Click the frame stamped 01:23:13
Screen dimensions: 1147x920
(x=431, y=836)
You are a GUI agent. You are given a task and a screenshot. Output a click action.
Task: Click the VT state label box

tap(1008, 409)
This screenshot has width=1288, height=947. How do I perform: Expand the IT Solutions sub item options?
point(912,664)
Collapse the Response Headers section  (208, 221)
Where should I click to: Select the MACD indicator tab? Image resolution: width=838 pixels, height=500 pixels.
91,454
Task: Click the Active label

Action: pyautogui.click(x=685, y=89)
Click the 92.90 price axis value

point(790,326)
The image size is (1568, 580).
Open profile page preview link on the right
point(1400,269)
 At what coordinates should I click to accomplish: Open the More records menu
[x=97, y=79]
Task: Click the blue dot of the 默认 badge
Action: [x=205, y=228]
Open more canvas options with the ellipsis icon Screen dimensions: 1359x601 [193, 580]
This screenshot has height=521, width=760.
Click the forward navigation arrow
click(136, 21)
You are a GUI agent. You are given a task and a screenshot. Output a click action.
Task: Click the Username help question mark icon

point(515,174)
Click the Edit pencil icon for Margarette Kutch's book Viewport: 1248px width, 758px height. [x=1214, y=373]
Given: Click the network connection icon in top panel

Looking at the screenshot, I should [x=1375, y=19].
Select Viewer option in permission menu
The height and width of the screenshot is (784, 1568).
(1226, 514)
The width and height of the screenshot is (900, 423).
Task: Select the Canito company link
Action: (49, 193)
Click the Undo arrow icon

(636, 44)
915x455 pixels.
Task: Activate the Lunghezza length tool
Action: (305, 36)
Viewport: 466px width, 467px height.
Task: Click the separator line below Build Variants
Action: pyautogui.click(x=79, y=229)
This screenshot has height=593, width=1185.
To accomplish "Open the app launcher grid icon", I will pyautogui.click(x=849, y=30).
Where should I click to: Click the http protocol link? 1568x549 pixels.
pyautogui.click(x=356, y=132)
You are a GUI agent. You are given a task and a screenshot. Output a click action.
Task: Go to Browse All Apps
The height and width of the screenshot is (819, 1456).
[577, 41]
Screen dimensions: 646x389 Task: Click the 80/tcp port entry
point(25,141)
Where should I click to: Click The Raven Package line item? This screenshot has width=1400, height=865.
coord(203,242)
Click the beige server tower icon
# # # #
» WORK TO COMPLETE:
Beginning with the first line of the records above, reproduce each line exactly, ending at the line that contains "Task: Go to Browse All Apps", and leave out everything else.

» RESULT OF THIS TASK:
Click the frame stamped 01:23:13
Screen dimensions: 1147x920
(x=431, y=836)
You are a GUI agent. You are given a task and a screenshot. Output a click action.
Task: Click the VT state label box

tap(1008, 409)
This screenshot has width=1288, height=947. How do I perform: Expand the IT Solutions sub item options?
point(912,664)
Collapse the Response Headers section  (208, 221)
Where should I click to: Select the MACD indicator tab? Image resolution: width=838 pixels, height=500 pixels.
91,454
Task: Click the Active label

Action: pyautogui.click(x=685, y=89)
Click the 92.90 price axis value

point(790,326)
The image size is (1568, 580).
Open profile page preview link on the right
point(1400,269)
 At what coordinates should I click to accomplish: Open the More records menu
[x=97, y=79]
Task: Click the blue dot of the 默认 badge
Action: [x=205, y=228]
Open more canvas options with the ellipsis icon Screen dimensions: 1359x601 [193, 580]
This screenshot has height=521, width=760.
Click the forward navigation arrow
click(136, 21)
You are a GUI agent. You are given a task and a screenshot. Output a click action.
Task: Click the Username help question mark icon

point(515,174)
Click the Edit pencil icon for Margarette Kutch's book Viewport: 1248px width, 758px height. [x=1214, y=373]
Given: Click the network connection icon in top panel

Looking at the screenshot, I should [x=1375, y=19].
Select Viewer option in permission menu
The height and width of the screenshot is (784, 1568).
(1226, 514)
The width and height of the screenshot is (900, 423).
Task: Select the Canito company link
Action: (49, 193)
Click the Undo arrow icon

(636, 44)
915x455 pixels.
Task: Activate the Lunghezza length tool
Action: (305, 36)
Viewport: 466px width, 467px height.
Task: Click the separator line below Build Variants
Action: pyautogui.click(x=79, y=229)
This screenshot has height=593, width=1185.
To accomplish "Open the app launcher grid icon", I will pyautogui.click(x=849, y=30).
Where should I click to: Click the http protocol link? 1568x549 pixels.
pyautogui.click(x=356, y=132)
You are a GUI agent. You are given a task and a screenshot. Output a click action.
Task: Go to Browse All Apps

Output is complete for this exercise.